しかし、これは逆説的に内部分裂の論争がそれだけ深刻であることを示唆しているとも読み取れる。
ホルムズ海峡の外交カードは保持…交渉の余地は縮小
ただし、専門家らは交渉停滞の原因は単なる権力空白だけではないとみている。米国が提示し得る条件とIRGC強硬派が受諾可能な条件との間の隔たりこそが、本質的な障壁だとの分析した。IRGC側は、米国に柔軟な姿勢を見せれば「弱みを露呈した」と受け取られかねないと警戒しており、トランプ大統領もまた、中間選挙を控えてイランに譲歩したとの印象を与えるわけにはいかないという事情を抱えている。

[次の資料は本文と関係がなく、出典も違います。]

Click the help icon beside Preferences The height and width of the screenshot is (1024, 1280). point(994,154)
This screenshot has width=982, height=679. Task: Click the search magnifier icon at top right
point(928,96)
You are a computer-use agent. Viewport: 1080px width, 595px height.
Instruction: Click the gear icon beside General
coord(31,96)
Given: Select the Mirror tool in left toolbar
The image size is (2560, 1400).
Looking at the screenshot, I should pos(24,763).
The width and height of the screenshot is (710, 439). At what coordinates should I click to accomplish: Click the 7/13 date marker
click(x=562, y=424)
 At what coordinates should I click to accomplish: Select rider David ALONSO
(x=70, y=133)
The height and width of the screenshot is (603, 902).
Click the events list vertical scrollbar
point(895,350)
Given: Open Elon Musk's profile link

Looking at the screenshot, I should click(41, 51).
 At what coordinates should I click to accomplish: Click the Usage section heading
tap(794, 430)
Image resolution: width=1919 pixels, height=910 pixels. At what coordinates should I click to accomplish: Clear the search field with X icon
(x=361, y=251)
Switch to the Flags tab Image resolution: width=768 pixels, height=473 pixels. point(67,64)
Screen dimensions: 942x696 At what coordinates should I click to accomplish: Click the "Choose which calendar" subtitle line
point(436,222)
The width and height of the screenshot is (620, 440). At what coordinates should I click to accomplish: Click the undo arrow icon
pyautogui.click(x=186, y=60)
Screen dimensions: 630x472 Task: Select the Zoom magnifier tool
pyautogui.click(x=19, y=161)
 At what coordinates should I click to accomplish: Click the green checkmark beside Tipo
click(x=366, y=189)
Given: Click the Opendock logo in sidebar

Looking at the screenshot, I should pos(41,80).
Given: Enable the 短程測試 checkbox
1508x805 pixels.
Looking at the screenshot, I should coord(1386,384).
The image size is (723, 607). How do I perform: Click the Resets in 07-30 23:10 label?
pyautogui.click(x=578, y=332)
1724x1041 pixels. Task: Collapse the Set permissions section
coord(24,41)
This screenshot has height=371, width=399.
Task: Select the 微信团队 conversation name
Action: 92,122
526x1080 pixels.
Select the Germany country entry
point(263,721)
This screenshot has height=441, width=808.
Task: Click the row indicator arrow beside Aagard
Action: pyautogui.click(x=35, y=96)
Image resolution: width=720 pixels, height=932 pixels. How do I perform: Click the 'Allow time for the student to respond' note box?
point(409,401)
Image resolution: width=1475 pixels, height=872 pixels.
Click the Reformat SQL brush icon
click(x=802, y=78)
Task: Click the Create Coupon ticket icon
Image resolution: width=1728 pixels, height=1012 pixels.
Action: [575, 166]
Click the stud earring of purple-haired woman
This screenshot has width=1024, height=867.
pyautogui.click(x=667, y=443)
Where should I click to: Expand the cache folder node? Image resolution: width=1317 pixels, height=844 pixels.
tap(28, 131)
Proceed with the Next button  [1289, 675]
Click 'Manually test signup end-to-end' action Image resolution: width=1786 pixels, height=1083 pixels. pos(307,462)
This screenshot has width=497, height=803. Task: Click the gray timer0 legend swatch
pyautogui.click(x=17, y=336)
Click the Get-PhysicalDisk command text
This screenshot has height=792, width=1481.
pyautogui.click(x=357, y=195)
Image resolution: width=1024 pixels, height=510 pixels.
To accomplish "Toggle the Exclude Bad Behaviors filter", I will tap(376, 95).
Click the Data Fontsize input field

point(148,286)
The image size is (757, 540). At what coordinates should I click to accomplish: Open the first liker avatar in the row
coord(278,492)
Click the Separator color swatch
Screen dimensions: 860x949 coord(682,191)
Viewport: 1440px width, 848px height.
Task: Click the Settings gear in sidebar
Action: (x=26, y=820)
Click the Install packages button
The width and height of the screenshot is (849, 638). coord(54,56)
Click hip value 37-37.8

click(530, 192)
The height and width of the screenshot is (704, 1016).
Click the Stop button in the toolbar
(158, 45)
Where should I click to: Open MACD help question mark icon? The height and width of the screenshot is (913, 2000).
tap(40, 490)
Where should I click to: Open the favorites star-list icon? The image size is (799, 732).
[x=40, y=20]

カーネギー国際平和基金の上級研究員であるアーロン・デイヴィッド・ミラー氏は、イラン指導部が内部で一定の戦略を共有していると分析している。彼らの狙いは、全面的な開放を避けながらも、ホルムズ海峡を外交カードとして保持し、戦後、政治・経済・軍事において有利な立場を築く点にある。イランがホルムズ海峡付近で軍事的圧力を強める一方で、交渉自体には含みを持たせているのも、そのためだ。
イランの交渉停滞の背景には、最高指導者を中心とする統治体制の弱体化と、IRGCやSNSCを中心とした集団安保指導体制の台頭、そして政界内部の強硬派による交渉反対が同時に発生していると指摘されている。内部の権力中枢の移行と強硬派による圧力が相まって、交渉の余地が一段と狭まっているのが実情だ。